Theano: cublasSgemm failed (14) an internal operation failed

Sometimes, after a while of running fine, I get such an error with Theano / CUDA:

RuntimeError: cublasSgemm failed (14) an internal operation failed
 unit=0 N=0, c.dims=[512 2048], a.dim=[512 493], alpha=%f, beta=%f, a=%p, b=%p, c=%p sa_0=%d, sa_1=%d, sb_0=%d, sb_1=%d, sc_0=%d, sc_1=%d
Apply node that caused the error: GpuDot22(GpuReshape{2}.0, GpuReshape{2}.0)
Inputs types: [CudaNdarrayType(float32, matrix), CudaNdarrayType(float32, matrix)]
Inputs shapes: [(512, 493), (493, 2048)]
Inputs strides: [(493, 1), (2048, 1)]
Inputs values: ['not shown', 'not shown']

As my code runs fine for a while (I do Neural Network training, and it runs most of the time through, and even when this error occurred, it already ran fine for >2000 mini-batches), I wonder about the cause of this. Maybe some hardware fault?

This is with CUDA 6.0 and a very recent Theano (yesterday from Git), Ubuntu 12.04, GTX 580.

I also got the error with CUDA 6.5 on a K20:

RuntimeError: cublasSgemm failed (14) an internal operation failed
 unit=0 N=0, c.dims=[2899 2000], a.dim=[2899 493], alpha=%f, beta=%f, a=%p, b=%p, c=%p sa_0=%d, sa_1=%d, sb_0=%d, sb_1=%d, sc_0=%d, sc_1=%d
Apply node that caused the error: GpuDot22(GpuReshape{2}.0, GpuReshape{2}.0)
Inputs types: [CudaNdarrayType(float32, matrix), CudaNdarrayType(float32, matrix)]
Inputs shapes: [(2899, 493), (493, 2000)]
Inputs strides: [(493, 1), (2000, 1)]
Inputs values: ['not shown', 'not shown']

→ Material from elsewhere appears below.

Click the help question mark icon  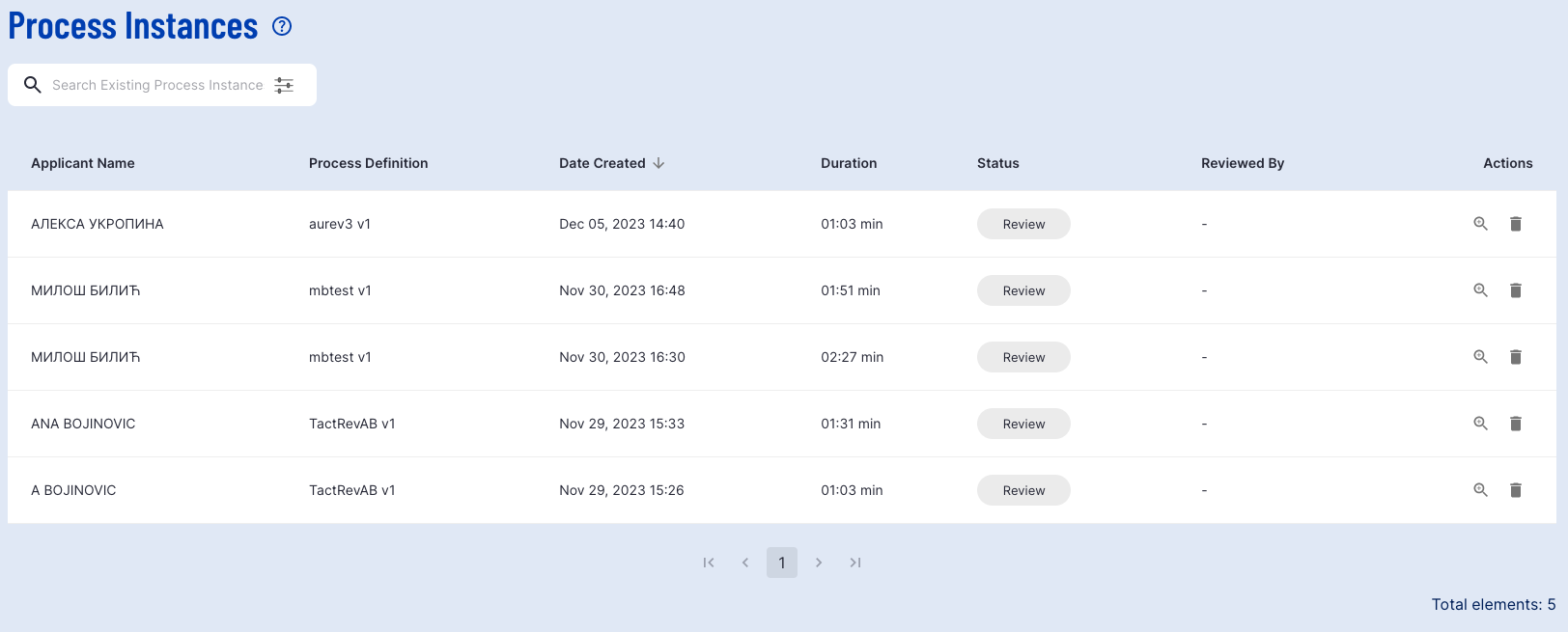(282, 27)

(Another error I sometimes got in the past is this now instead. Not sure if this is related.)

Via Markus, who got the same error:

RuntimeError: cublasSgemm failed (14) an internal operation failed
 unit=0 N=0, c.dims=[2 100], a.dim=[2 9919], alpha=%f, beta=%f, a=%p, b=%p, c=%p sa_0=%d, sa_1=%d, sb_0=%d, sb_1=%d, sc_0=%d, sc_1=%d
Apply node that caused the error: GpuDot22(GpuFlatten{2}.0, weight_hidden_)
Inputs types: [CudaNdarrayType(float32, matrix), CudaNdarrayType(float32, matrix)]
Inputs shapes: [(2, 9919), (9919, 100)]
Inputs strides: [(9919, 1), (100, 1)]
Inputs values: ['not shown', 'not shown']

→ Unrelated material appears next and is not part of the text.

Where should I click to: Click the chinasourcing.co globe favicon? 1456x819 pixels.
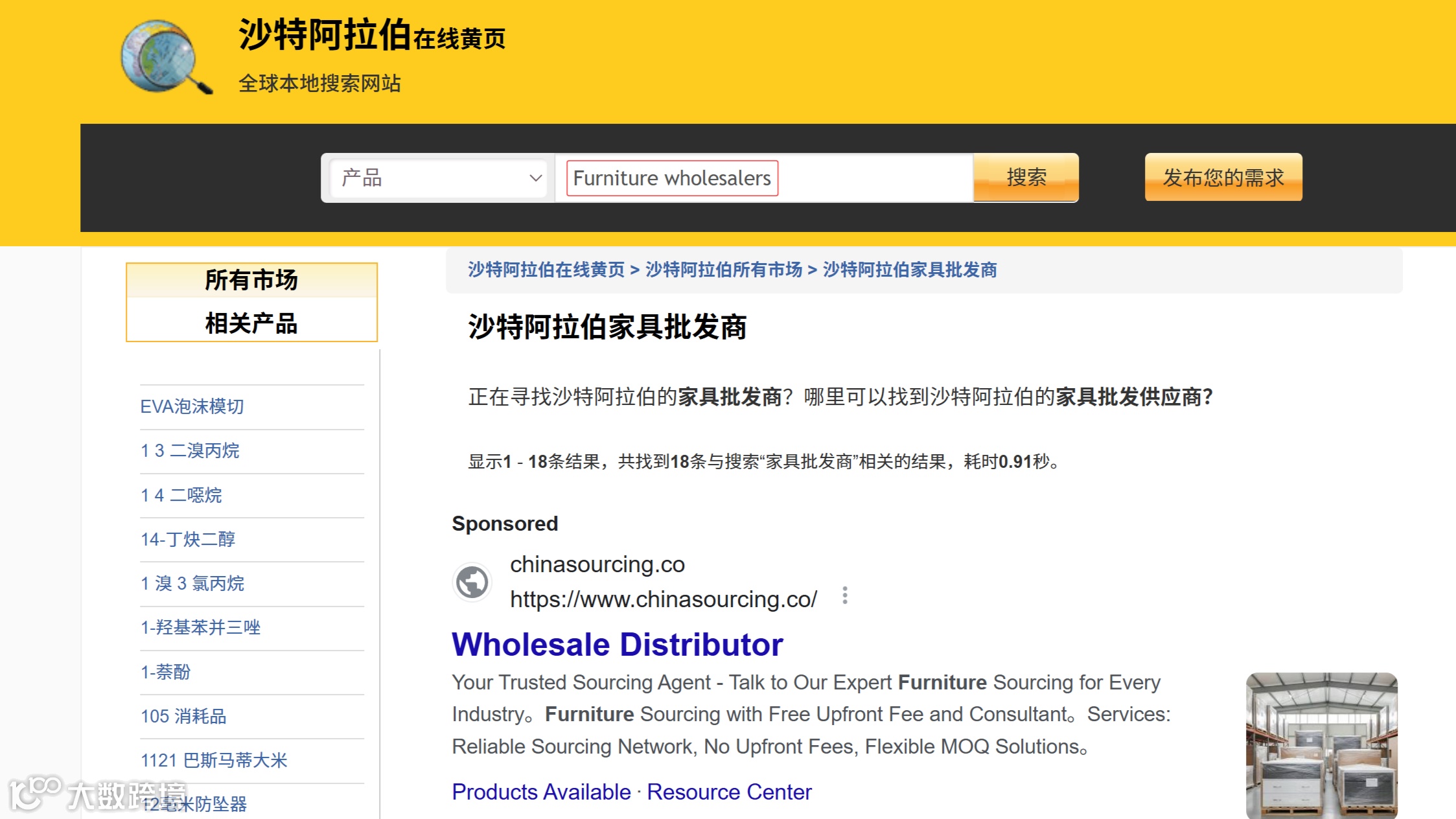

With CUDA 6.5, Windows 8.1, Python 2.7, GTX 970M.

The error only occurs in my own network, if I run the LeNet example from Theano, it runs fine. Though the network is compiling and running fine on the CPU (and also on the GPU for some colleagues using Linux). Does anyone have an idea what the problem could be?

Solution

Just for reference in case anyone stumbles upon this:

This doesn't occur anymore for me. I'm not exactly sure what fixed it, but I think the main difference is that I avoid any multithreading and forks (without exec). This caused many similar problems, e.g. Theano CUDA error: an illegal memory access was encountered (StackOverflow), and Theano CUDA error: an illegal memory access was encountered (Google Groups discussion). Esp. that discussion on Google Groups is very helpful.

Theano functions are not multithreading safe. However, that is not a problem for me because I'm only using it in one thread. However, I still think that other threads might cause these problems. Maybe it is related to the GC of Python which frees some Cuda_Ndarray in some other thread while the theano.function is running.

I looked a bit at the relevant Theano code and not sure if it covers all such cases.

Note that you might even not be aware that you have some background threads. Some Python stdlib code can spawn such background threads. E.g. multiprocessing.Queue will do that.

I cannot avoid having multiple threads, and until this is fixed in Theano, I create a new subprocess with a single thread where I do all the Theano work. This also has several advantages such as: More clear separation of the code, being faster in some cases because it all really runs in parallel, and being able to use multiple GPUs.

Note that just using the multiprocessing module did not work for me that well because there are a few libs (Numpy and others, and maybe Theano itself) which might behave bad in a forked process (depending on the versions, the OS and race conditions). Thus, I needed a real subprocess (fork + exec, not just fork).

My code is here, in case anyone is interested in this.

There is ExecingProcess which is modeled after multiprocessing.Process but does a fork+exec. (Btw, on Windows, the multiprocessing module will anyway do this, because there is no fork on Windows.) And there is AsyncTask which adds up a duplex pipe to this which works with both ExecingProcess and the standard multiprocessing.Process.